Note: CFTR mutational analysis for Ohio newborn screening specimens received by the Ohio Department of Health Laboratory between March 31, 2016 and August 23, 2016 were performed at the Wadsworth Center/NBS Program, David Axelrod Institute, 120 New Scotland Avenue, Albany, NY 12208.

 

  • Galactosemia (GALT) occurs when the baby’s body cannot break down a sugar called galactose occurring in milk and other foods. Developmental delay, liver damage, cataracts and slow growth may occur if left untreated. A special diet without galactose may help prevent symptoms.
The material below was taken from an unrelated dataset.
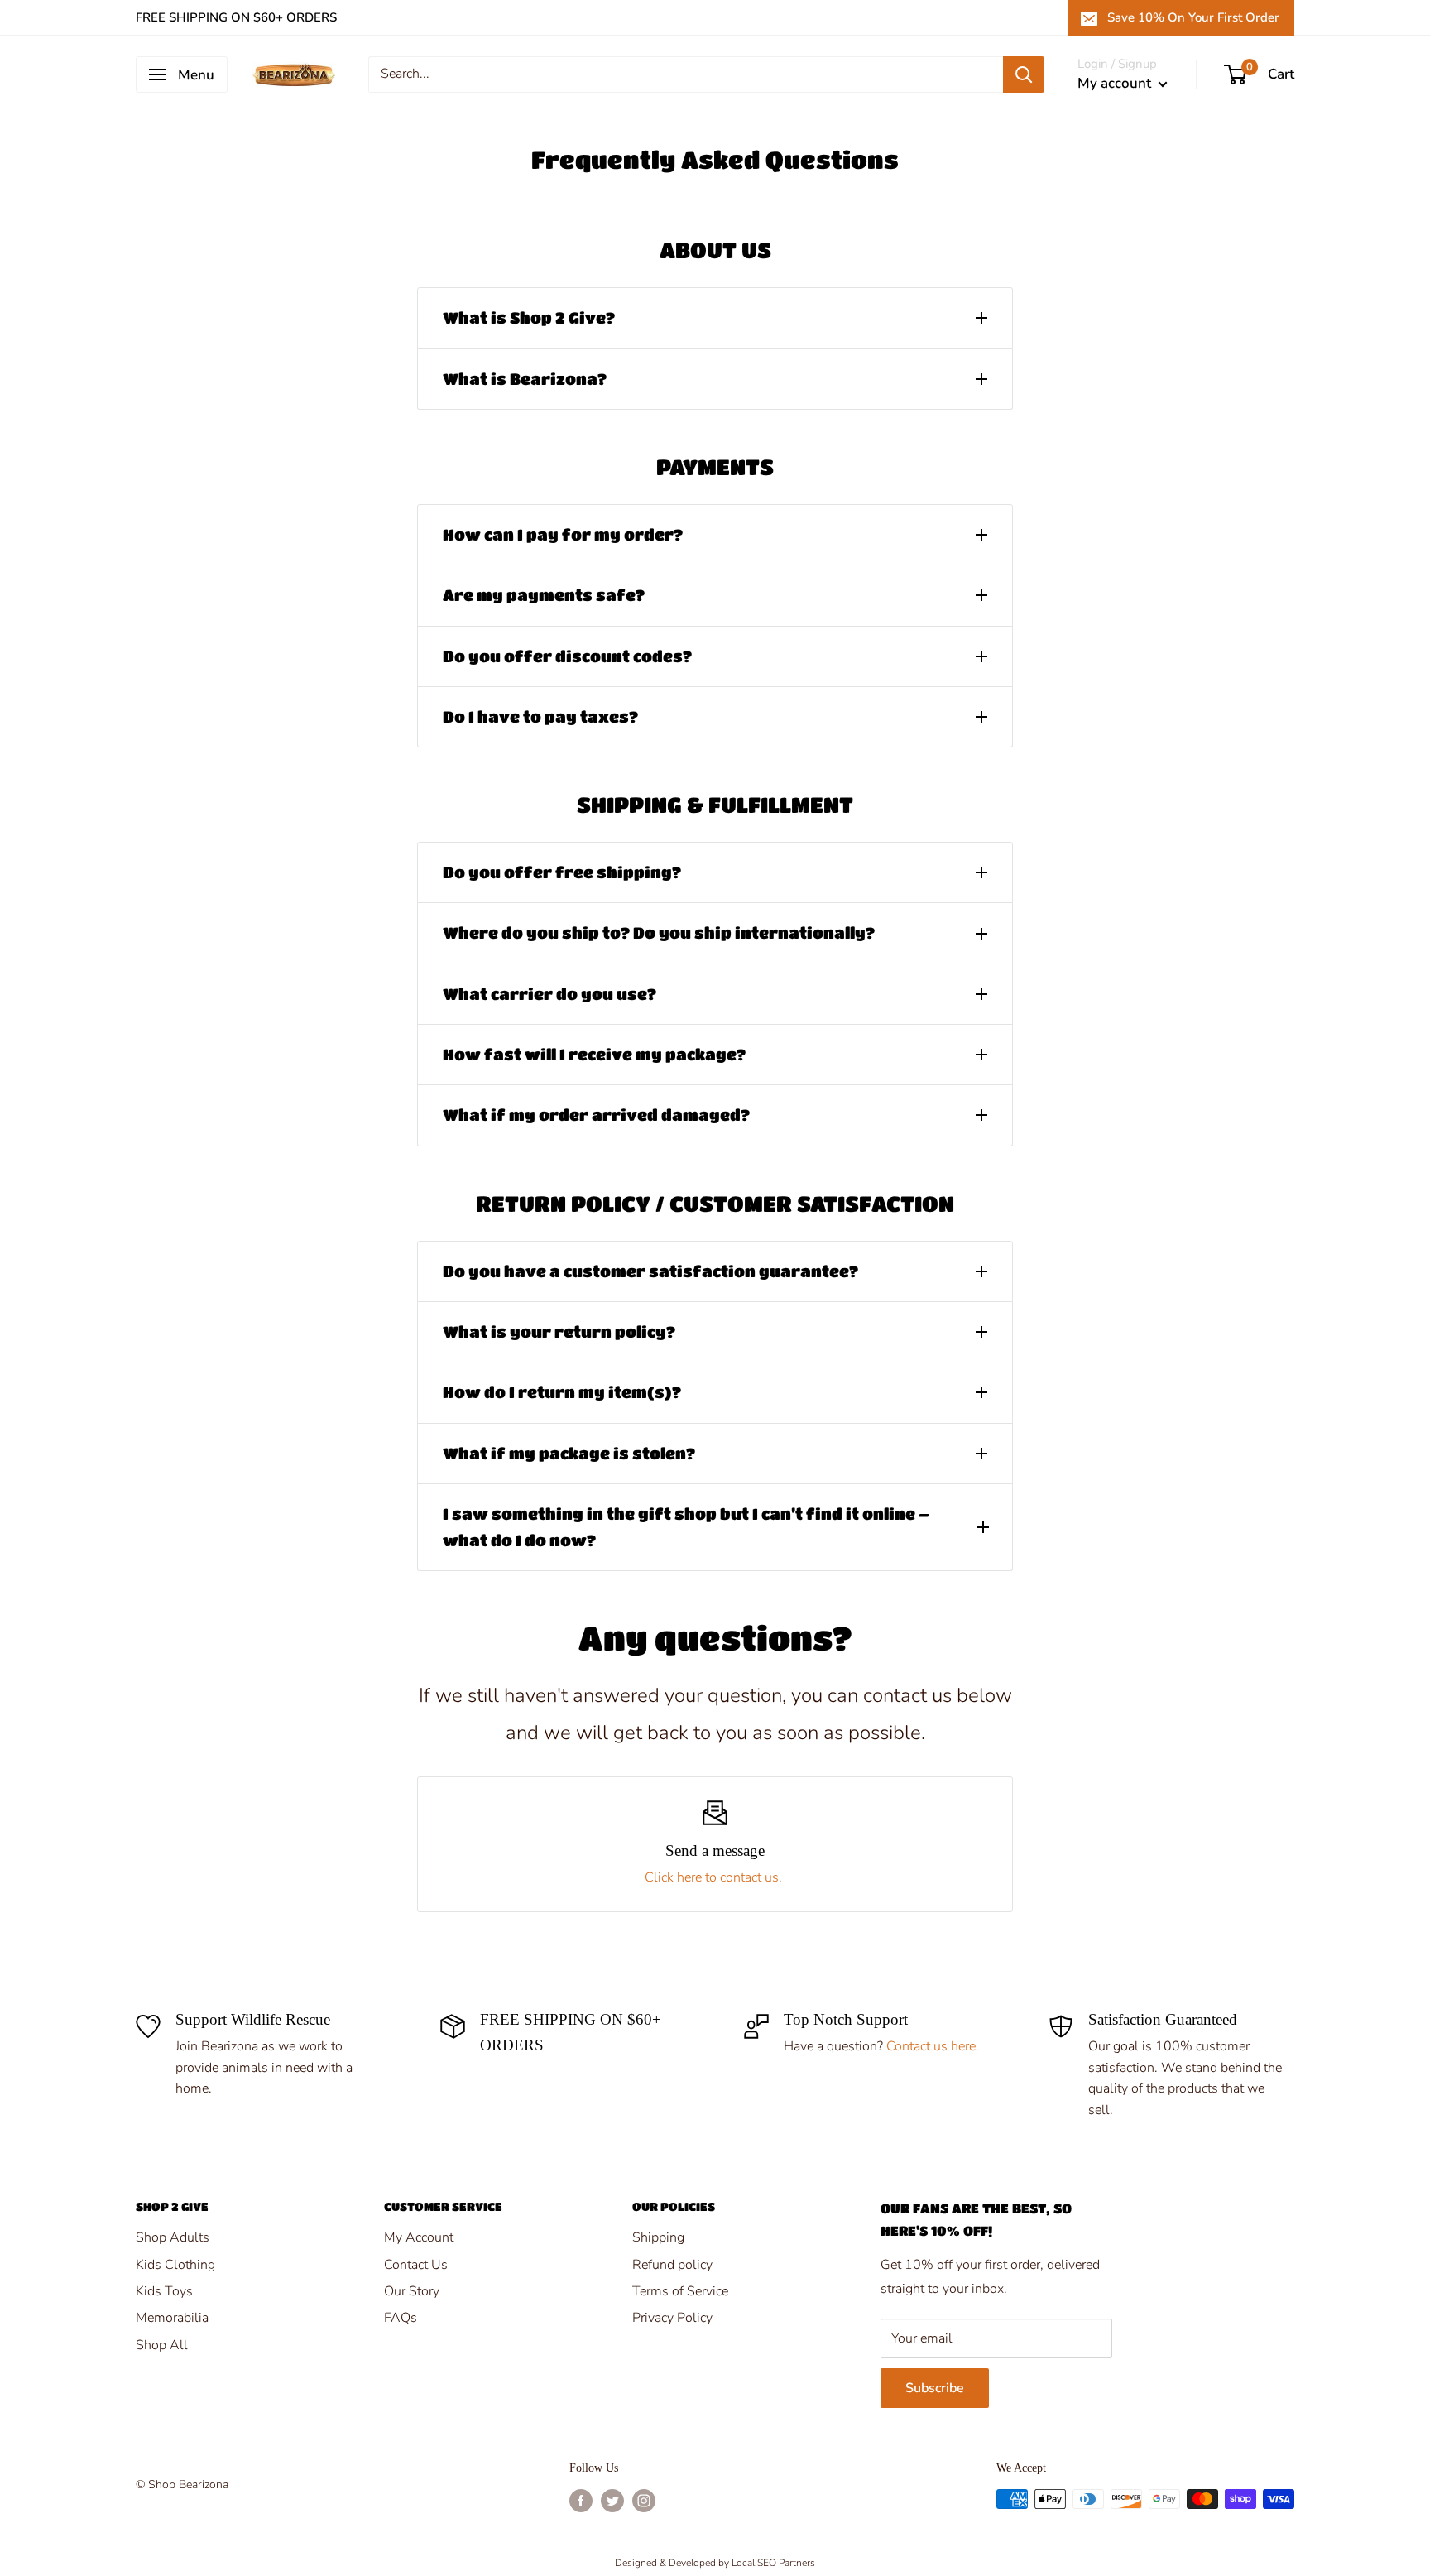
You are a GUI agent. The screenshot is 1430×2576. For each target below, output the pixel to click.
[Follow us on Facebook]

  • Severe Combined Immunodeficiency (SCID) includes a group of rare but serious immune disorders. The baby’s body is unable to make certain cells that protect the body from infection. Untreated infants develop life-threatening infections due to bacteria, viruses and fungi. Treatment can reduce the threat of infections.

    Note: The test for TREC used as a marker for SCID has not been cleared or approved by the FDA but the performance characteristics have been validated by the Ohio Department of Health Laboratory.
  • Sickle Cell Disease (Hb SS) and other Hemoglobinopathies (e.g. SC Disease, Sickle Beta-Thalassemia) are disorders that affect red blood cells. Some of these disorders can cause anemia, severe pain, frequent infections, other serious health problems or even death. Taking antibiotics and other medications daily greatly lowers the chance of infection and other problems.

  • Spinal Muscular Atrophy (SMA)  is a rare neuromuscular condition. Symptoms can appear in both males and females and may start within the first few months of life or may not appear for many years. If untreated, babies with severe infantile SMA will develop progressive muscle weakness during the first six months of life and die in childhood. Treatment given prior to the onset of muscle weakness can prevent disease progression. Gene therapy is currently the treatment of choice for SMA if diagnosed early. 

    Note: The test for SMA has not been cleared or approved by the FDA but the performance characteristics have been validated by the Ohio Department of Health Laboratory.